* _WORK TASK_
Can you update the material from the line with "Identify the location of stats-button." up to and including the line with "What do you see at coordinates (298, 121)", putting "summary-button" in place of "stats-button" and leaving everything else as it is? Return only those lines.

* _DATA SUPPLIED_
----------------------------------------
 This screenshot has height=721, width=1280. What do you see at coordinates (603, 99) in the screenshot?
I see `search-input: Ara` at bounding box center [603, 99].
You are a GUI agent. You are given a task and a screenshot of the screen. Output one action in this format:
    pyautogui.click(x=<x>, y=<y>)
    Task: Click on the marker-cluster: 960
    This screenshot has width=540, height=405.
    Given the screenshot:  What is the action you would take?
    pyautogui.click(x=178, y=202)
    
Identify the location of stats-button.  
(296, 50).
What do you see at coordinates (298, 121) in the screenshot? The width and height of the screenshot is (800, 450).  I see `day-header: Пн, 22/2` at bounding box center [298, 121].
----------------------------------------
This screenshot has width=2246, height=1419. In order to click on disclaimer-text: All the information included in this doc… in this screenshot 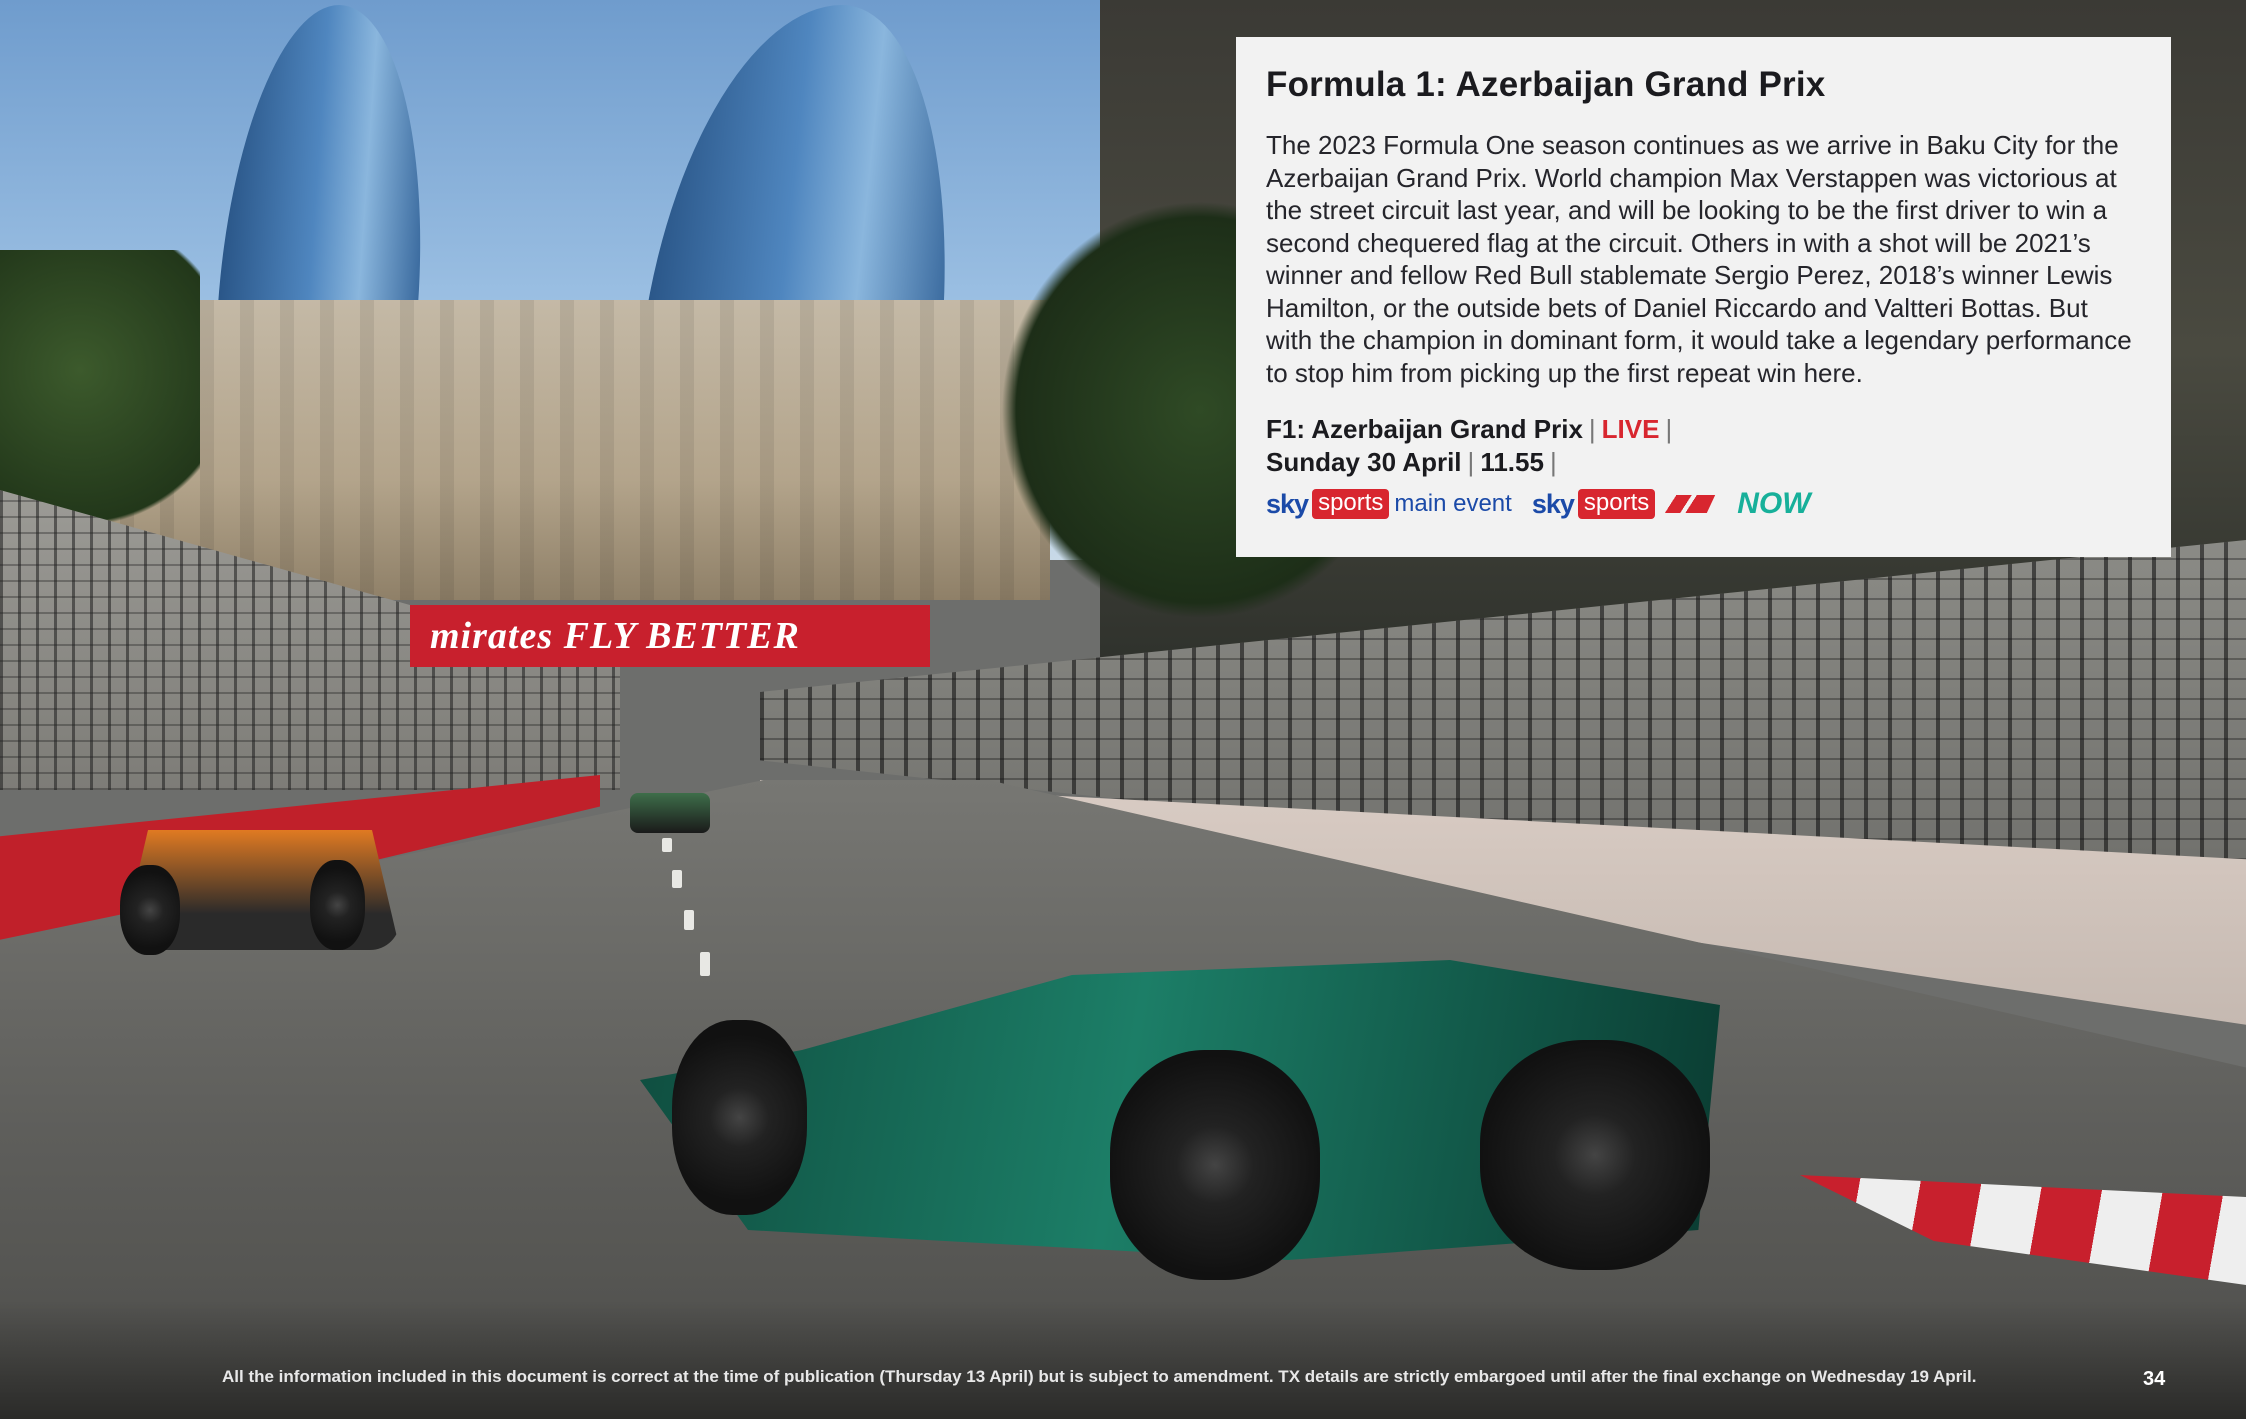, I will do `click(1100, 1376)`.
----------------------------------------
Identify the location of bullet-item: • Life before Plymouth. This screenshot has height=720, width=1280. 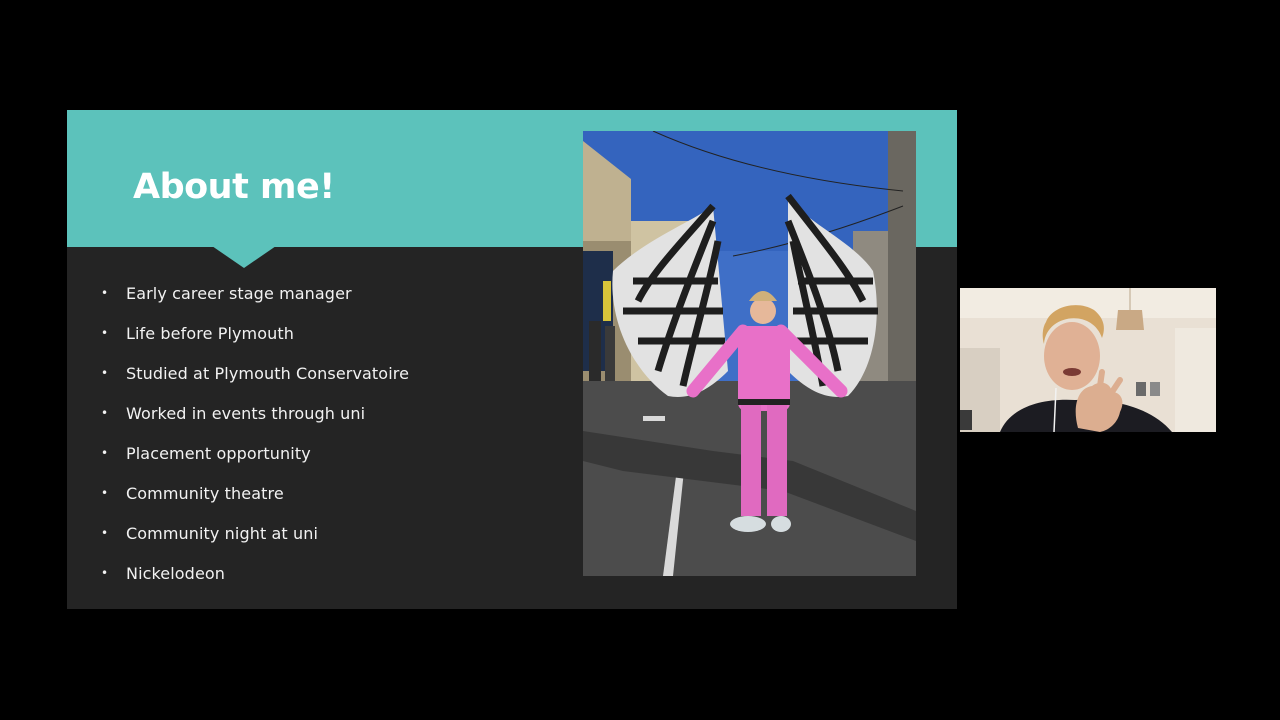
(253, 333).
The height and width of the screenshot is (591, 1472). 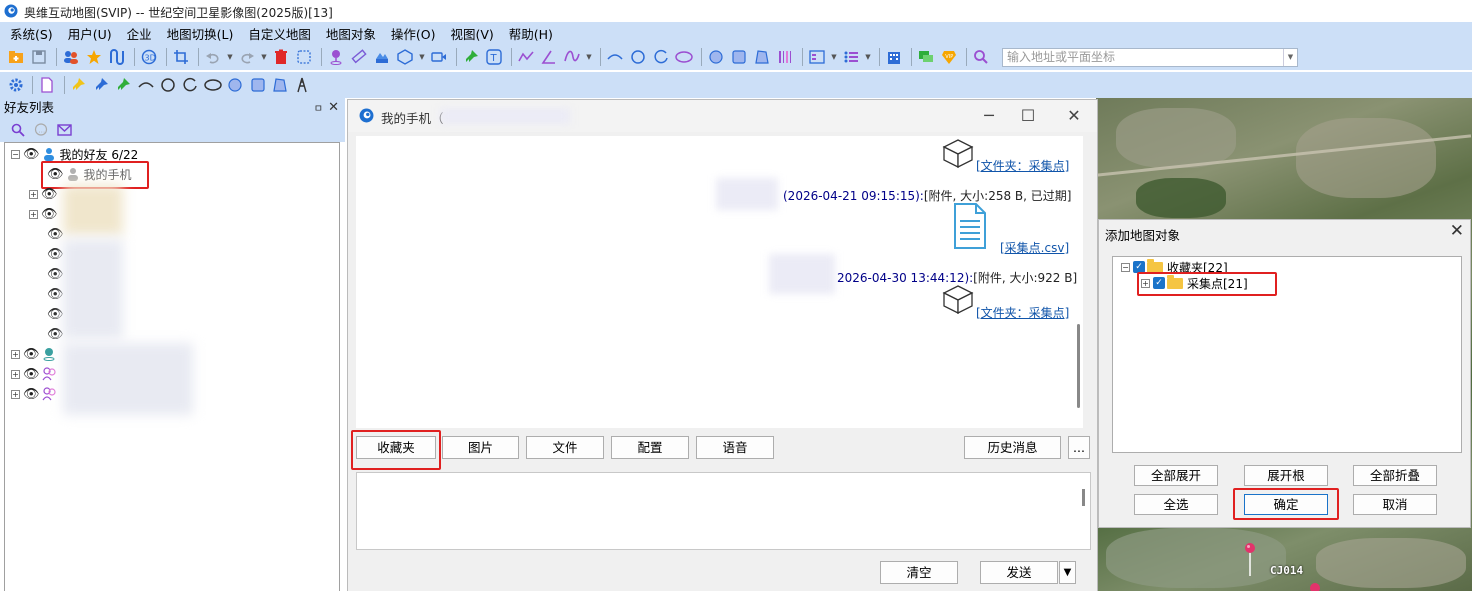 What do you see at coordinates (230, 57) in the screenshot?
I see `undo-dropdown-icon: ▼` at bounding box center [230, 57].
----------------------------------------
* _TASK OUTPUT_
Identify the location of summary-button.  
(296, 50).
What do you see at coordinates (298, 121) in the screenshot? The width and height of the screenshot is (800, 450).  I see `day-header: Пн, 22/2` at bounding box center [298, 121].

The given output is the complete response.